Freund, Stanton and Francis. The opinion of the court was delivered by Francis, J.c.c. (temporarily assigned).
[26 NJSuper Page 287] Respondent and one Alexander Ulesky, trading as Cedar Construction Company, entered into a written contract for the construction of a home on property owned by her at 170 West 24th Street, Bayonne, New Jersey. The contract was duly recorded in the office of the County Clerk of Hudson County. Appellant, a subcontractor, thereafter filed with the county clerk and served upon the respondent a stop notice in accordance with N.J.S. 2 A:44-77, 78. Subsequently this action was brought
to enforce payment of the obligation described in the stop notice out of monies allegedly due under the building contract and still in the hands of respondent as owner. At the close of the trial respondent's motion for judgment was granted and this appeal followed.

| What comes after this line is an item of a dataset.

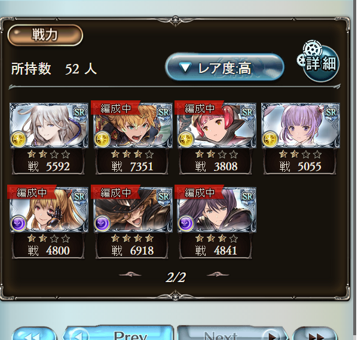
Task: Click the 2/2 page indicator
Action: coord(176,277)
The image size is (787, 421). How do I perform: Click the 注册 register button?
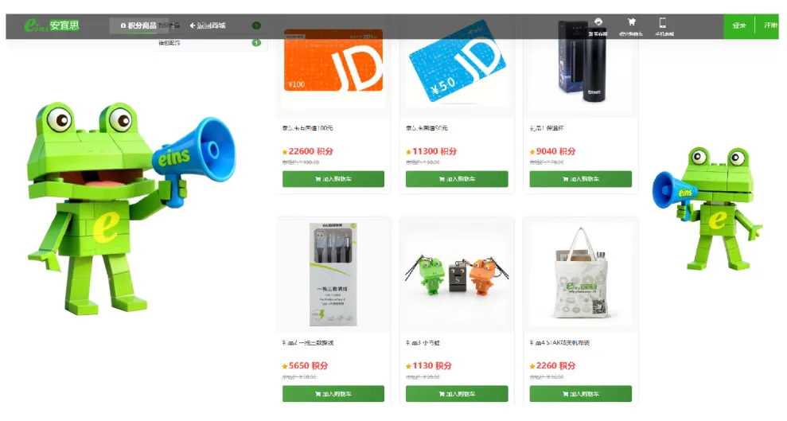pyautogui.click(x=770, y=26)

The record discloses that on May 21, 1951 the written contract referred to was executed. Two days later it was filed with the county clerk. The total sum agreed to be paid thereunder to the contractor for the construction was $17,200. This amount was to be paid according to a specific schedule set out therein.
During the course of the work materials were delivered to the job for use by the general contractor and subcontractors in advance of the need for them, the construction not being sufficiently advanced to permit of their immediate use. Apparently Ulesky was not able to pay for them at the particular times, and in order to keep the work going the owner, on certificates of the architect, made certain payments to materialmen and to the contractor which were not in accordance with the schedule outlined in the written contract.

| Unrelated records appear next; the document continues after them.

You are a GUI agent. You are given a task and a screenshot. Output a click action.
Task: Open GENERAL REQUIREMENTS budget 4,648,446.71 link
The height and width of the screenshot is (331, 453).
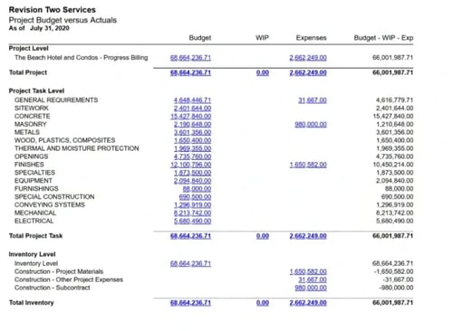click(x=192, y=100)
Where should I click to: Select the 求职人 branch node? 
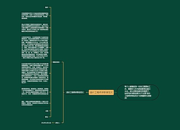click(58, 123)
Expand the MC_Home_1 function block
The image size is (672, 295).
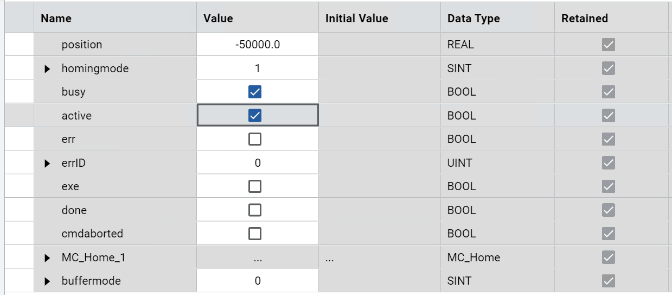pyautogui.click(x=47, y=258)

There is nothing in the record to indicate that this course of conduct was not pursued by the owner in entire good faith. Appellant himself was a beneficiary of the largesse. The outline of his claim, which is attached to the complaint, shows that Mrs. Pasquale "paid on behalf of plaintiff to the Standard Heating and Plumbing Supply Co. on November 21, 1951" the sum of $1,140 for which a credit was given.
However, even this deviation from the schedule of payments did not save the contractor and on February 15, 1952 he abandoned the project, leaving the building incomplete.

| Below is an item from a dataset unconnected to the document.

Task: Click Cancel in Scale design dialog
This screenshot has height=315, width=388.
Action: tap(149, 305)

At the time of abandonment respondent had already paid out $14,683.06, leaving a balance of $2,516.94 to be disbursed if the work had been completed. The last payments to or on behalf of Ulesky were made on November 23, 1951, one in the amount of $843.06, and the other for $1,140. The latter is the one made on behalf of appellant, although he gives the date incorrectly as November 21, 1951.
As already indicated, appellant held a subcontract for part of the work. On September 4, 1951 he and Ulesky executed a written contract under which for $3,395 he agreed to do certain plumbing work and to supply certain materials and fixtures in connection therewith. This task was partially finished when Ulesky withdrew from the premises.
On February 19, 1952 Falcone filed a stop notice in the county clerk's office and served a copy thereof on respondent. This notice presented a claim in the amount of $1,495 "for the materials furnished by me * * * and used * * * in the erecting and constructing of the one family brick veneer and frame two story building etc." It is noted that the quoted statement is not entirely accurate because the claim is for labor as well as for materials.
It was stipulated at the trial that the unpaid balance on the principal contract was $2,516.94 and that it cost respondent "at least $3703.50 to complete the building."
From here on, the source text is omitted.